Google's Crazy Modular Smartphone Is Officially On Its Way
Project Ara is finally coming to market. Developers get it in late 2016, consumers in 2017.
This is Project Ara.
It's Google's crazy modular smartphone, and the company is finally preparing to ship it after delays last year.
It has a ton of parts.
That's the point: Ara is a phone that can be rebuilt in many different ways, and reassembled easily. It's kind of like a smartphone made out of Legos.
It's a radically different way to think about how we use our phones. Instead of buying a phone based on specs, Google wants you to configure Ara according to what you want to do with it. That could mean switching in better camera when you're heading to a wedding, or loading up a bigger battery in preparation for a business trip.
Ara was developed by Google's Advanced Technologies & Projects division (ATAP), which works on some of the craziest ideas at the company — like Project Jacquard's touch-sensitive fabric.
Later this year, we'll start seeing Ara in the wild.
Right now, about 30 people within Google are using the Project Ara phones. But the company is gearing up to give the device a soft release: A developer version of Ara will ship before the end of the year, with a consumer version to follow in 2017.
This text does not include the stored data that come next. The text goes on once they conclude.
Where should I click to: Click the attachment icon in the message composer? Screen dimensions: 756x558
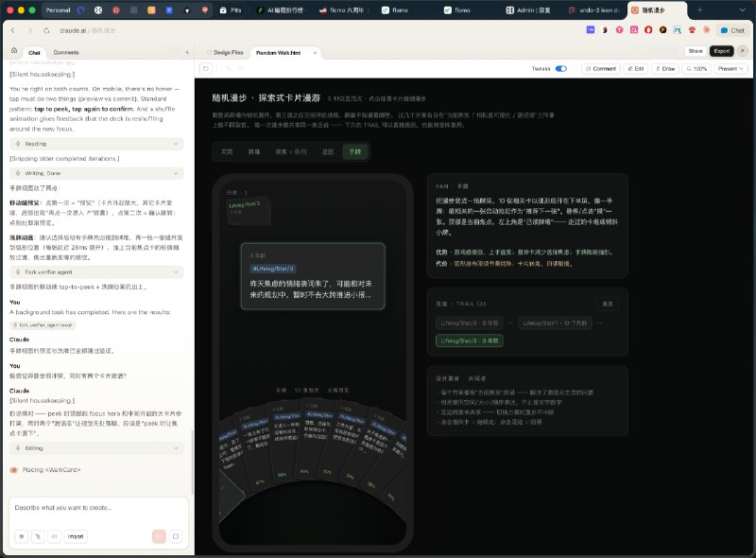(38, 536)
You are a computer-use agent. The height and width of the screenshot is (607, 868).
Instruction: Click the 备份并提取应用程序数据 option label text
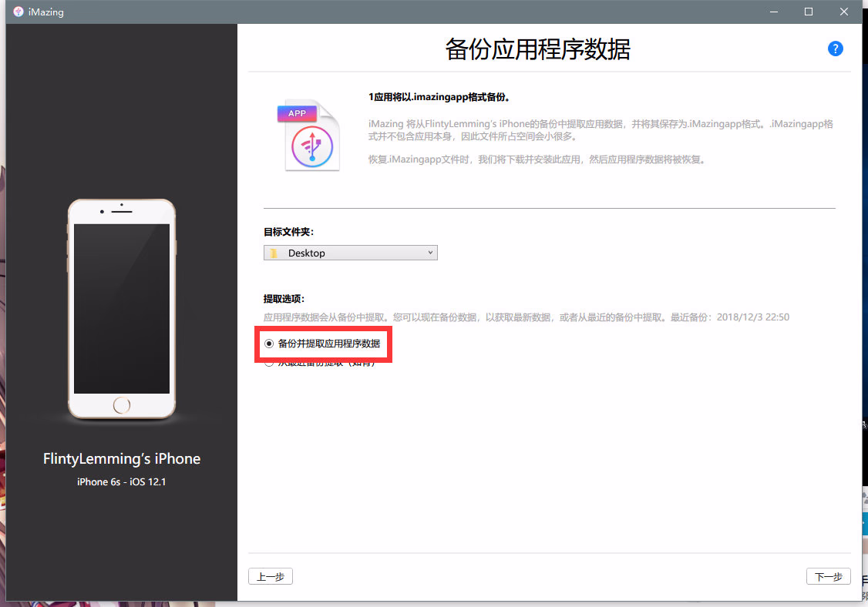(x=329, y=344)

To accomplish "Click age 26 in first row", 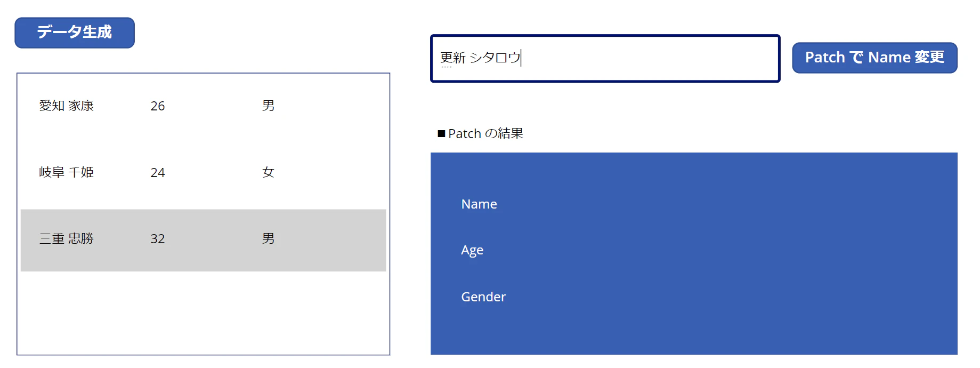I will pyautogui.click(x=158, y=106).
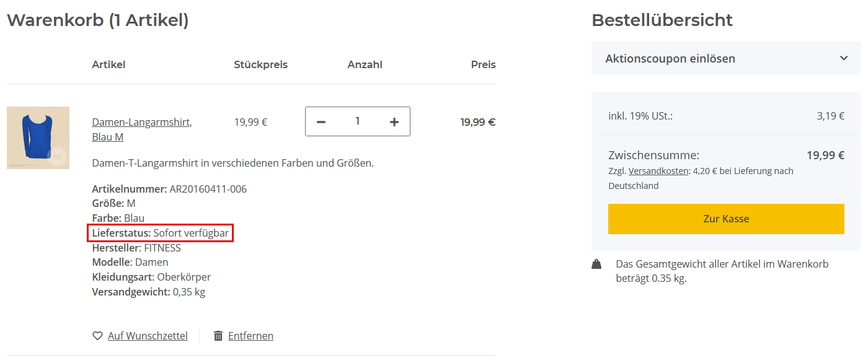Decrease quantity with the minus icon
The image size is (868, 363).
click(x=321, y=122)
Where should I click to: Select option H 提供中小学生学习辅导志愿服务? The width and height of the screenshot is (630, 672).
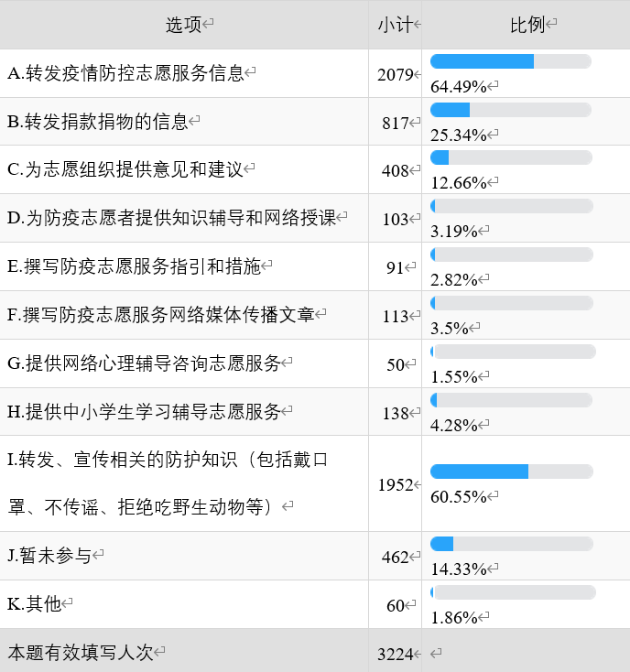pos(144,412)
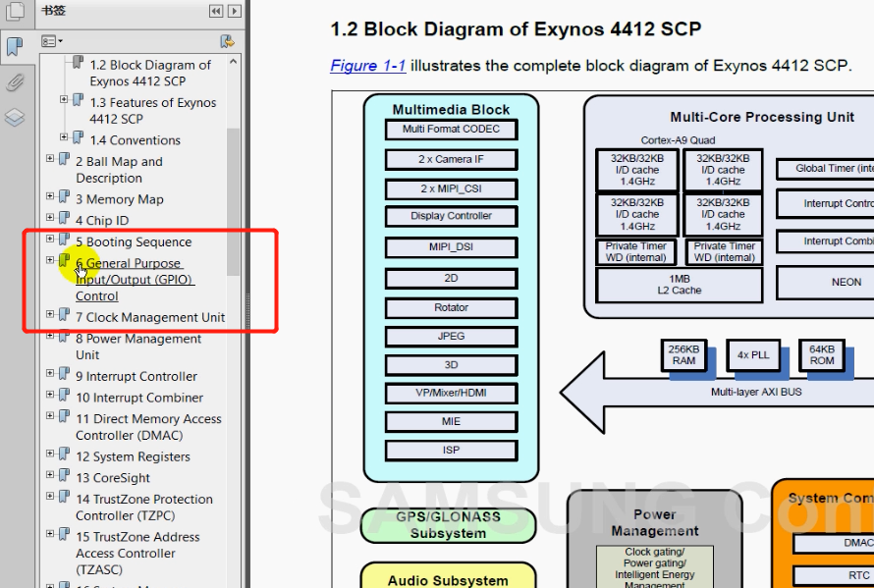Expand 9 Interrupt Controller bookmark
The height and width of the screenshot is (588, 874).
(x=51, y=375)
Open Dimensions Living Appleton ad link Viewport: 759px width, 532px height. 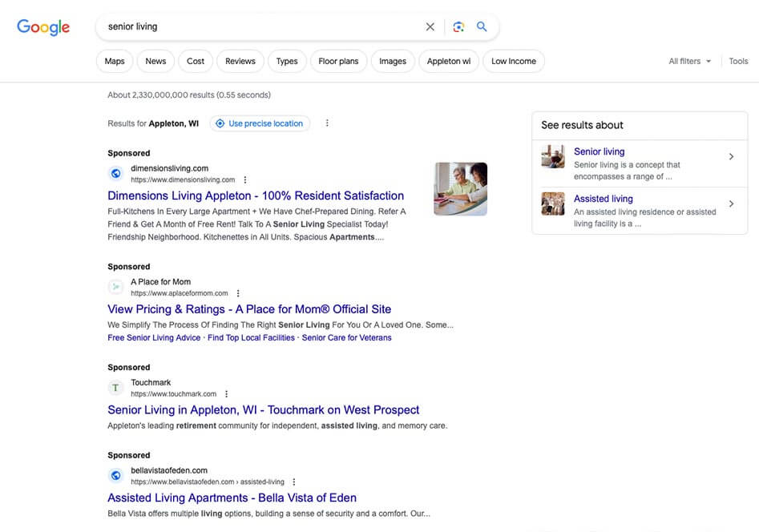(256, 195)
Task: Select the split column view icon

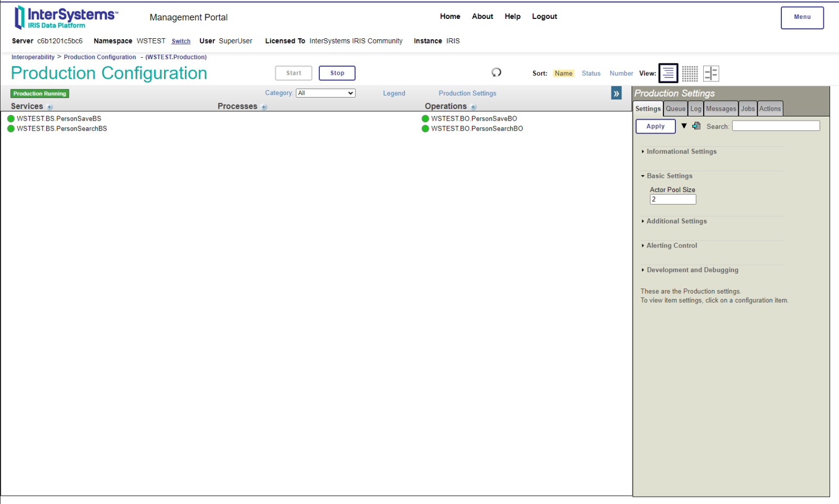Action: click(x=711, y=73)
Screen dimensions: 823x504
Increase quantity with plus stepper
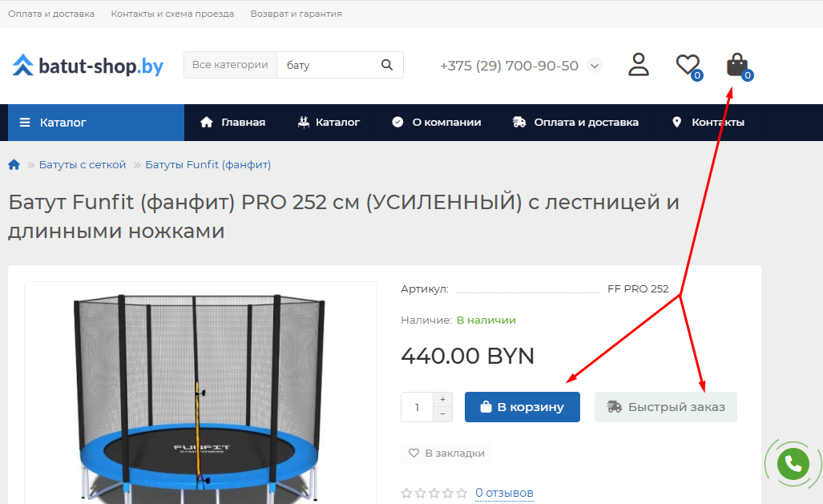442,400
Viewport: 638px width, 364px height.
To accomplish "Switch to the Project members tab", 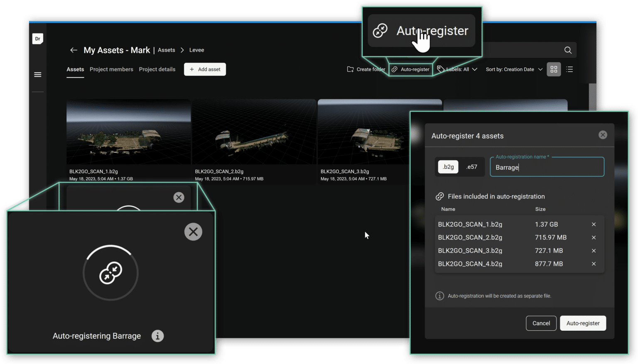I will pos(111,69).
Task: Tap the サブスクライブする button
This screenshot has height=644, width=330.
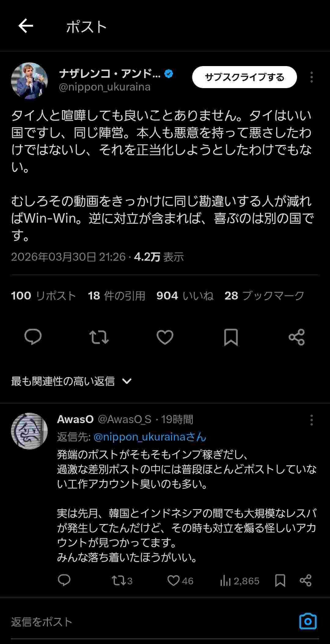Action: (244, 77)
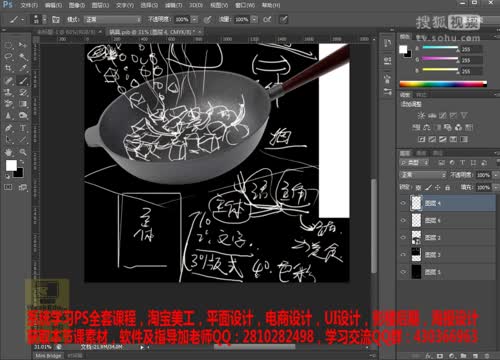Hide layer 图层 4 via eye icon
This screenshot has height=360, width=500.
[403, 203]

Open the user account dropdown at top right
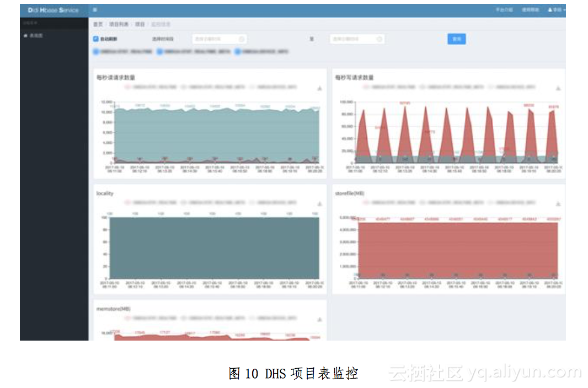(x=556, y=10)
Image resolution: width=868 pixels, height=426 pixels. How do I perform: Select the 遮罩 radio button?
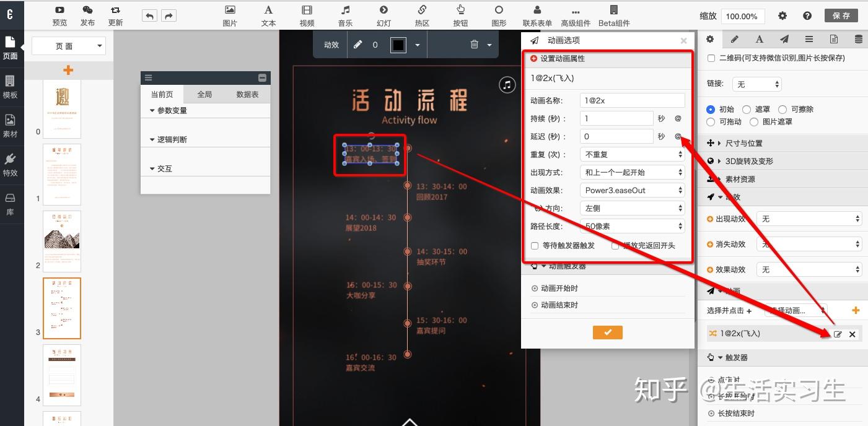747,109
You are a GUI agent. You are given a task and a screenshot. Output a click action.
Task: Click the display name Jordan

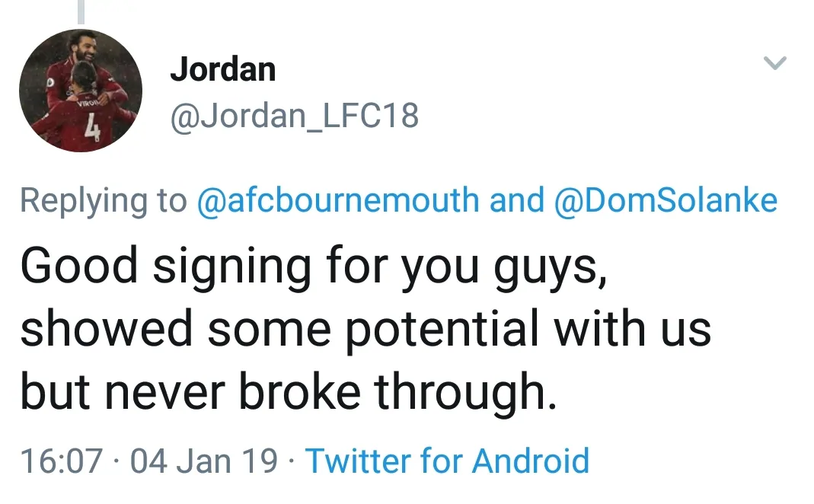222,70
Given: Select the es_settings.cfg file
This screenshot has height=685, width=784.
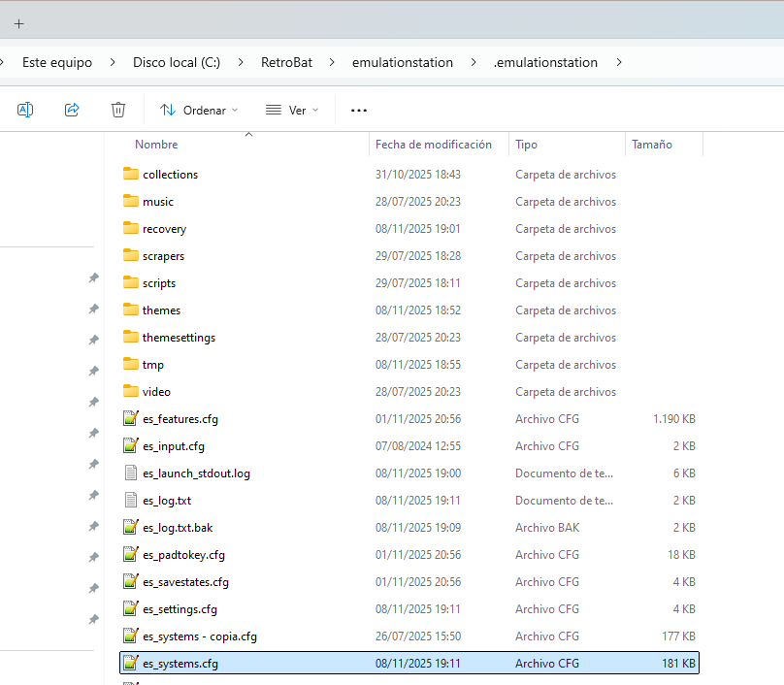Looking at the screenshot, I should tap(180, 609).
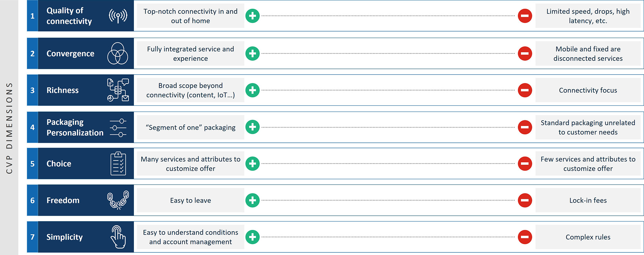Click the vertical CVP DIMENSIONS sidebar label
644x255 pixels.
9,128
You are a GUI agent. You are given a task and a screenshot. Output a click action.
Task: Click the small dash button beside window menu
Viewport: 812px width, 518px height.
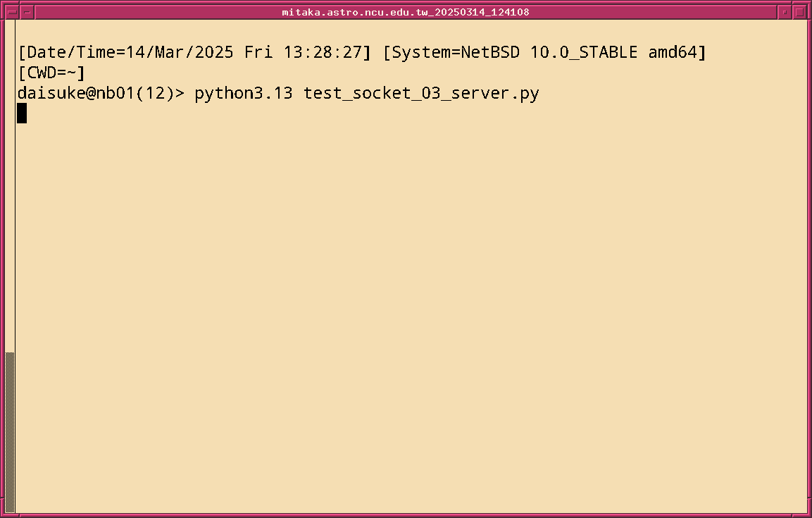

Google is dedicating a new division of the company to Ara.
Since it was first announced well over a year ago, Project Ara has been an experimental project. Now, it's becoming it's own division within Google, a graduation of sorts from ATAP. This was a long time coming — the phone was scheduled to be tested in Puerto Rico in 2015. But that pilot program was put on hold because, according to Google, there were "lots of iterations... more than we thought."